Pilar, después de acogerme unos tres años, me dejó sobre la mesa de la cocina de su casa. En ese
momento, pensé que mi final estaba cerca. Pero me equivocaba. A los dos días de estar parado sobre
la mesa, el padre de Pilar me agarró y dijo:
-¡Justo lo que buscaba! Un lápiz pequeño para la carpintería.
Así que pasé a servir a un carpintero. Ahora, en lugar de escribir sobre papel, experimenté la
sensación de marcar la madera. Además, me sacaban punta con un cuchillo, sin el sacapuntas
escolar, cosa que al principio me parecía desagradable, pero al final me daba gusto e identidad (de
lápiz carpintero). Mi uso no era tan regular como cuando pertenecía a Pilar, pero aún así me sentía
importante, pudiendo contemplarlo todo desde la altura de la oreja.

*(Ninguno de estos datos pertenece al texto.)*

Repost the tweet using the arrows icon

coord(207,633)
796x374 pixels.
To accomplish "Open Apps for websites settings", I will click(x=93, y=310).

Estuve unos años rayando madera. Al principio, recordando aquellos finos y perfectos
deslizamientos sobre el papel de Pilar, no me sentía plenamente feliz en la carpintería. Pero debo
reconocer que me llegué a acostumbrar al serrín del taller, a las idas y venidas con la furgoneta y a
las visitas constantes a clientes, bares y restaurantes de carretera. Tuve, pues, la oportunidad de
conocer más de lo que muchos de mi especie solo pueden soñar.
El final tenía que llegar. Y lo hizo. Medía unos pocos centímetros, longitud que ya no resultaba
cómoda a los dedos del carpintero para escribir. Ni tampoco podía mantener el equilibrio sobre la
oreja del pobre hombre. Y me abandonó. En un cajón de su casa. Hablo desde ahí, en nombre de
todos los lápices. No es justo que nos conviertan en seres vagos. Queremos trabajar y dar un
servicio completo. No queremos ser como los humanos, perezosos, sino que deseamos que las
personas vuelvan a escribir a mano, mejoren su caligrafía, forma de expresarse y ortografía.
Los lápices pensamos que los humanos serían mejores personas, mejorarían sus competencias y
serían capaces de transmitir sentimientos y emociones a los demás. ¡A ver si juntos podemos
cambiar esta sociedad tecnológica en la que vivimos! ¡Volvamos al lápiz y papel tradicional!